Heatherwick is an enthusiastic manipulator of natural forms and a serial tinkerer. The 2010 World Expo UK Pavilion, nicknamed the Seed Cathedral, looked like a three-story high exploding dandelion, with 60,000 spiny florets thrusting out in all directions. This internationally acclaimed project was preceded a decade earlier by the smaller Barnards Farm and Belsay Sitooteries, both of which were garden
follies covered in outward reaching spindles and, it turns out, were refined versions of an even earlier, bristle-covered never-constructed building proposed for West London.
Readers are shown Rolling Bridge projects that recoil like inch worms to allow safe passage beneath by river traffic and undulating waves of manipulated plywood, steel, and metal mesh that form dramatic restaurant decor, retail stairs, and building screens. Clouds are commandeered as atrium sculpture and floating footbridges.

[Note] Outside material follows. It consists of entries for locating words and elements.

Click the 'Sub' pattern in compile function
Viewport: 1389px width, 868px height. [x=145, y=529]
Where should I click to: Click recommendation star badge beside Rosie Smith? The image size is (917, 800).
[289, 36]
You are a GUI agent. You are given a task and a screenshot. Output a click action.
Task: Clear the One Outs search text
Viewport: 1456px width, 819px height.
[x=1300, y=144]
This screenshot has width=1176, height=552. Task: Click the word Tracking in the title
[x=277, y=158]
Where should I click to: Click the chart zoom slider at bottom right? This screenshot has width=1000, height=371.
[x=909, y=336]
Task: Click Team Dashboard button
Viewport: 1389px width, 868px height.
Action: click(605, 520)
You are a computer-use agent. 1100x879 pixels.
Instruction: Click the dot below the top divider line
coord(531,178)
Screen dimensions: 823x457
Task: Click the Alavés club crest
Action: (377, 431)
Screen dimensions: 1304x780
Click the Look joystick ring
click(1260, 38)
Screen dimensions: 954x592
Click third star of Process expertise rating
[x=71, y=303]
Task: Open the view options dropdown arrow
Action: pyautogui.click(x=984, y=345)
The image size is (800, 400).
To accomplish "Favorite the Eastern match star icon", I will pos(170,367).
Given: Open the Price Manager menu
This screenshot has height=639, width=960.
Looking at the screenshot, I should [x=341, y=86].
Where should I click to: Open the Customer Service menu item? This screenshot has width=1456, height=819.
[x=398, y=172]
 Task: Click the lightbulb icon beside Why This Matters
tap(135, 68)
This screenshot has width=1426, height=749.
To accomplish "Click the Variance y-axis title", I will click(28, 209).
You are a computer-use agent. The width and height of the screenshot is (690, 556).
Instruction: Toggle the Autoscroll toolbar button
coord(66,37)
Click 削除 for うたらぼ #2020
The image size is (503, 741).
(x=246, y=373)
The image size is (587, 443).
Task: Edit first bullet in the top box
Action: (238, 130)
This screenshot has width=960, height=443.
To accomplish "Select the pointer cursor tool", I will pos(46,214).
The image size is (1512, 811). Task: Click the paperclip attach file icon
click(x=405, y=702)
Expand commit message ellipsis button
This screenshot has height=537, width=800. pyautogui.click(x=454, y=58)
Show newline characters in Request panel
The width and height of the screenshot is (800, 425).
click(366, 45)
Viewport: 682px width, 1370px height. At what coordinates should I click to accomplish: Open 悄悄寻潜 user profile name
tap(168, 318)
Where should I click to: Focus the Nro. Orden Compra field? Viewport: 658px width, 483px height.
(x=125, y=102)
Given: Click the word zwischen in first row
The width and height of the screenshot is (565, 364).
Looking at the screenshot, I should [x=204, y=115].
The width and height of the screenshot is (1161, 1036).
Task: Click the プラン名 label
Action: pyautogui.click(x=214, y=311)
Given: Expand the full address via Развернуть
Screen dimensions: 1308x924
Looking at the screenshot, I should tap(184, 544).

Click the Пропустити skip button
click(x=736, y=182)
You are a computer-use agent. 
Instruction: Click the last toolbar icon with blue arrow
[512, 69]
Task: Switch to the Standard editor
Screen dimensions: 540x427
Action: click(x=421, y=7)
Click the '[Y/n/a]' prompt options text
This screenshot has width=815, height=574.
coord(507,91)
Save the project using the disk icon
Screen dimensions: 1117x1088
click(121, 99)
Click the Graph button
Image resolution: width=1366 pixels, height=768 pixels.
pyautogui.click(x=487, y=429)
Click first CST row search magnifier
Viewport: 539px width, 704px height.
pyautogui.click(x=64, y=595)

Heatherwick clearly revels in reappropriating common objects, natural and manufactured, including the single zipper that was used to create a bag for Longchamp and discarded pram components reconstituted as a chair.
Enchanted by both manufacturing practices and the flotsam of production malfunctions, the studio experimented with enormous extrusion machines to fabricate benches as if by “squeezing toothpaste out of a tube.” In this process, long stretches of homogenous extruded profiles are punctuated by anomalous hiccups, chance manipulations that turn an otherwise pristine object into something completely unexpected. The results are surprising vaguely ossein, and require the object to finish its own design.
Sequencing the book in reverse chronological order allows no hierarchical distinctions between built and speculative, building or holiday mailer, sensible or outlandish.
As he reflects on his work, Heatherwick also looks back at his many supporters and collaborators with gratitude and affection. The preface, tellingly titled “From I to We,” acknowledges key members of his studio and illustrates his family’s role in instilling in him an autodidactic design approach.
The book, like the rest of Heatherwick’s output, is ambitious and memorable, though thoroughly overwhelming and imperfect. Perhaps that’s the point.